Sogar „Hundert Prozent reines Gold, absolutes Dynamit", wie der englische Mittelsmann David Irving in einem Verkaufsgespräch mit einem chemisch schiefen, für die Intentionen der Zeitgeschichte-Vermarkter aber sehr aufschlußreichen Bild gesagt haben soll.

Was den Inhalt betrifft, soweit erste Auszüge und der Beginn einer Serie im „Spiegel" Schlüsse gestatten: Da wird nun wohl tatsächlich zum x-ten Mal bewiesen, was jeder, der es wissen will, längst weiß. Daß Hitler von der Verfolgung der Juden nicht nur wußte, sondern sie befahl. Daß Goebbels nicht nur Propagandist war, sondern mindestens bei den November-Pogromen von 1938 auch Befehle weiterleitete. Daß die Erpressung des britischen Premierministers Neville Chamberlain in München und die Vernichtung der Tschechoslowakei auch für die Obernazis selbst eine Zitterpartie war. Es handelt sich also wohl doch nicht um Dynamit, sondern Gold, gut vermarktbaren Lesestoff, für die Forschung allenfalls in Details wie der Goebbels-Selbsteinschätzung als „Demagoge schlimmster Sorte" interessant.

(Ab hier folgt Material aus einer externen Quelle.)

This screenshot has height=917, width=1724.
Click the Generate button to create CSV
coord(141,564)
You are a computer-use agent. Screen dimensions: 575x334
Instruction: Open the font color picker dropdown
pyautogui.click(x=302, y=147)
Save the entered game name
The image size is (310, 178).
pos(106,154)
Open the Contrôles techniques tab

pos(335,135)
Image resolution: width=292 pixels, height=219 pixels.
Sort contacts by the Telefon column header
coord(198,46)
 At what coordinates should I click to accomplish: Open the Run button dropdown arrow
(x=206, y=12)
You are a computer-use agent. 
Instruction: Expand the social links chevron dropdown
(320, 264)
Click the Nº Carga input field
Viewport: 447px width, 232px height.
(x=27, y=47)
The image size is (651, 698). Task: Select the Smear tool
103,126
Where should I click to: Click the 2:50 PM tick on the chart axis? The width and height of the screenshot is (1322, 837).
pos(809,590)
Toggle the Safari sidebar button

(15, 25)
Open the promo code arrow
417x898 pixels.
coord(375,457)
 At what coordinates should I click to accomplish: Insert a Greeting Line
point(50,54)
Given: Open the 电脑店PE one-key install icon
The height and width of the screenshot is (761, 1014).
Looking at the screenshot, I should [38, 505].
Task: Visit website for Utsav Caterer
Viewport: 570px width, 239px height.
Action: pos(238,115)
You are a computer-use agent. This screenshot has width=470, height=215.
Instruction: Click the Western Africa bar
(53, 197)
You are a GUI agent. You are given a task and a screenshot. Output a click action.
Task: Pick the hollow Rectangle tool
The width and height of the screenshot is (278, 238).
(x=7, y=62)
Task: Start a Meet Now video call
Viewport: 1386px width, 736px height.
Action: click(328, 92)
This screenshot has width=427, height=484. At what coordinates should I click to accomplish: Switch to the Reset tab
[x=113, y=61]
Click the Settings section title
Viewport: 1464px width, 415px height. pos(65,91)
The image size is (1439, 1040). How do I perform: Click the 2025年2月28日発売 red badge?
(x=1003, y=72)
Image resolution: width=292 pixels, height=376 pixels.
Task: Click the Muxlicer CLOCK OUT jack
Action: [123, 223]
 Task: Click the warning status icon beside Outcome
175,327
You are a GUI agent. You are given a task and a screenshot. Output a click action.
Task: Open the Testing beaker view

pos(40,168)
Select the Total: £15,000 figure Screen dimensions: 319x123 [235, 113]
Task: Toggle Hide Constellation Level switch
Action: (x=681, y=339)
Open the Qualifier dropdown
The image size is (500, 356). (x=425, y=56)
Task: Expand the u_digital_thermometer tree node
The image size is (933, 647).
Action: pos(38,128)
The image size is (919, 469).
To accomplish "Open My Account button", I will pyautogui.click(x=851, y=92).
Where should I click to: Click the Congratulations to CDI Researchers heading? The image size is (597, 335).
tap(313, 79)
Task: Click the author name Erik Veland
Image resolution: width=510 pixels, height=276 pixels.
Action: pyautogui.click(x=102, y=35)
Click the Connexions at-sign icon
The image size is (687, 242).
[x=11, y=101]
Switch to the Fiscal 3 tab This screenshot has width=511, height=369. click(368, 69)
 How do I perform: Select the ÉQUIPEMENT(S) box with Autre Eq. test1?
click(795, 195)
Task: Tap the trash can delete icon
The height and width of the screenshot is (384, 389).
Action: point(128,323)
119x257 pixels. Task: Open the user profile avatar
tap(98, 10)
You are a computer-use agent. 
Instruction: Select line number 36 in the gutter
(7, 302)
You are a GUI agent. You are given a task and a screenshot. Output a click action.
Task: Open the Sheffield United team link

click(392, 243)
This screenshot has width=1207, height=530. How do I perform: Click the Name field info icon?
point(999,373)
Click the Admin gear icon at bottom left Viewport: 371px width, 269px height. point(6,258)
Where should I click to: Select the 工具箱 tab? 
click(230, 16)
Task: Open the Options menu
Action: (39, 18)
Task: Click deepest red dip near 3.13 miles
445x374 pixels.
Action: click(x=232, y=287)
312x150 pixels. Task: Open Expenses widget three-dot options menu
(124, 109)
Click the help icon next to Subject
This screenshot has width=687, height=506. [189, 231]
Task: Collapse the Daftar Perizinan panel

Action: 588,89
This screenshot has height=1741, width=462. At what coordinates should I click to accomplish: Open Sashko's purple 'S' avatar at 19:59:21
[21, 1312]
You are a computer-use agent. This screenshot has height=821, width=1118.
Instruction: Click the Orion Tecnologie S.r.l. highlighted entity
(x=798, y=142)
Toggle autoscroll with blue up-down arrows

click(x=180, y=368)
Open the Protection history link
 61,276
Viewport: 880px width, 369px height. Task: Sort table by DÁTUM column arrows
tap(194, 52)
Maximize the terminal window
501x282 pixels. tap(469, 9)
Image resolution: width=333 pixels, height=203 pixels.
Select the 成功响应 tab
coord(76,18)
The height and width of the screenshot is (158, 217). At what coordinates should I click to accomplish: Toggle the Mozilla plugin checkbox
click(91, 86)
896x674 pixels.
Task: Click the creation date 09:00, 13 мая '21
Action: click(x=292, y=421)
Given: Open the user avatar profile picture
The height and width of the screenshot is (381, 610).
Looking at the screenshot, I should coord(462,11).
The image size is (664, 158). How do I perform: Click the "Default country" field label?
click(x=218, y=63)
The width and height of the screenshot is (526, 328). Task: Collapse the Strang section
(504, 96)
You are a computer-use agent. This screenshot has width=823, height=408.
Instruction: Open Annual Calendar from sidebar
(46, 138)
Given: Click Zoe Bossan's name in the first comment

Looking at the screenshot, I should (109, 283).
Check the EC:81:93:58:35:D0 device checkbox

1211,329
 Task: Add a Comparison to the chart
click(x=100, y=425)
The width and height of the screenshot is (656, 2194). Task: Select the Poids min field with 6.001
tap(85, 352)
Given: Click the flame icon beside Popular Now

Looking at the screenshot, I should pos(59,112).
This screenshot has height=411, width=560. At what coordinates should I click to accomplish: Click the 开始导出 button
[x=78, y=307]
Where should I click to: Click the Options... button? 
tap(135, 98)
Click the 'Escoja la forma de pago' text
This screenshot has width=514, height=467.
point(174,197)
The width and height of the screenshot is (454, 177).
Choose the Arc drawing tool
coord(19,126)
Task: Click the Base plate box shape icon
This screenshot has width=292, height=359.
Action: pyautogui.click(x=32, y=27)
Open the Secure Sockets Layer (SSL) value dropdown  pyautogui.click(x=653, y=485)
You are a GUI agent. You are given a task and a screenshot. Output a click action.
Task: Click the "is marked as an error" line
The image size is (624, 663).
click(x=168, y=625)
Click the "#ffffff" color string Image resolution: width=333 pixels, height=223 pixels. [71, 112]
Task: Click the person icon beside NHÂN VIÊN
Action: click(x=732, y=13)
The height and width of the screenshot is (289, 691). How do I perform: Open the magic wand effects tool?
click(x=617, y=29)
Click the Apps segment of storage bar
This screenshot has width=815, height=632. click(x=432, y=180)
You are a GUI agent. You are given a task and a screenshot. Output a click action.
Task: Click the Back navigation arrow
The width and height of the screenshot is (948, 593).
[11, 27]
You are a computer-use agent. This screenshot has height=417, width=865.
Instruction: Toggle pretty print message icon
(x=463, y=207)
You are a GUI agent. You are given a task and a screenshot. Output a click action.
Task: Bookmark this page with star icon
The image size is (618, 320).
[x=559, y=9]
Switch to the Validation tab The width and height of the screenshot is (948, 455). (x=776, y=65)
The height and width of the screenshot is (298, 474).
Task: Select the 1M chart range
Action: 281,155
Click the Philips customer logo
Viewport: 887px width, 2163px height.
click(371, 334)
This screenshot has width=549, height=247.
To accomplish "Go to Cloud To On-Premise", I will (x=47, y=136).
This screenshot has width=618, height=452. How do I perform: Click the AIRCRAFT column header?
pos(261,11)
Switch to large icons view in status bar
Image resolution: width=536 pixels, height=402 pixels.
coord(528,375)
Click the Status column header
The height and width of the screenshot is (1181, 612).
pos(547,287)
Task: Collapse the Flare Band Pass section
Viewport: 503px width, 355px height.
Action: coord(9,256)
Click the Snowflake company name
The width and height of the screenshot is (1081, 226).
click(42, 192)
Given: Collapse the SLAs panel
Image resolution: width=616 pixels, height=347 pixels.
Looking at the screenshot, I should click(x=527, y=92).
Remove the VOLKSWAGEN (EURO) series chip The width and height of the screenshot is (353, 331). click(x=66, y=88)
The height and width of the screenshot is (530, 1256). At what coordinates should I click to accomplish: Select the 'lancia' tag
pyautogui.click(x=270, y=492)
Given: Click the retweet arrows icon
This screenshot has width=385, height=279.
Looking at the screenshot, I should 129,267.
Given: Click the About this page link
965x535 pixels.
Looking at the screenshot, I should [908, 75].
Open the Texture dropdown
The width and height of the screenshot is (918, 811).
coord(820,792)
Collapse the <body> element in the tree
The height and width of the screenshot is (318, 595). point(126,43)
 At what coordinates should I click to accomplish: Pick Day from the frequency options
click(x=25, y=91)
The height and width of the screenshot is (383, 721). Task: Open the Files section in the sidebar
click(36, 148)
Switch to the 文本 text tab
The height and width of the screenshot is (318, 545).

Aufschlußreich ist das Drumherum. Etwa, daß das neue Rußland derlei Material ausgerechnet dem NS-Apologeten Irving anvertraut. Oder der kleine Copyright-Vermerk im „Spiegel": „Für die Originalzitate 1992 by Francois Genoud, Schweiz". Deutsche Gerichte tragen die Verantwortung dafür, daß Genoud, auch er NS-Apologet und dem Vernehmen nach Schweizer NS-Mittelsmann schon im Krieg, auf dem Höhepunkt deutschen Vergessens 1954 trotz des von den Alliierten ausgesprochenen Verfalls von NS-Vermögen die gesamten Urheberrechte nach Goebbels, rechtsgültig oder allenfalls mit ungeheuren Prozeßkosten widerlegbar, an sich bringen konnte.

Goebbels selbst verkau/te die Rechte an den NS-Verlag Eher, wodurch sie auf den bayrischen Staat übergingen, ein Teil ist behördliches Schriftgut. Aber niemand will mit dem Schweizer Privatbankier, der auch die Verteidigung des Massenmörders Klaus Barbie finanzierte, prozessieren.

Offenbar haben sich „Daily Mail" und „Spiegel" mit ihm geeinigt, während es die „Sunday Times" auf einen Prozeß ankommen läßt. Immerhin besteht Genoud nicht mehr, wie noch 1971, auf Vorwörtern aus eigener Feder, in denen er Goebbels pries und Goebbels kritisierende Historiker beschimpfte.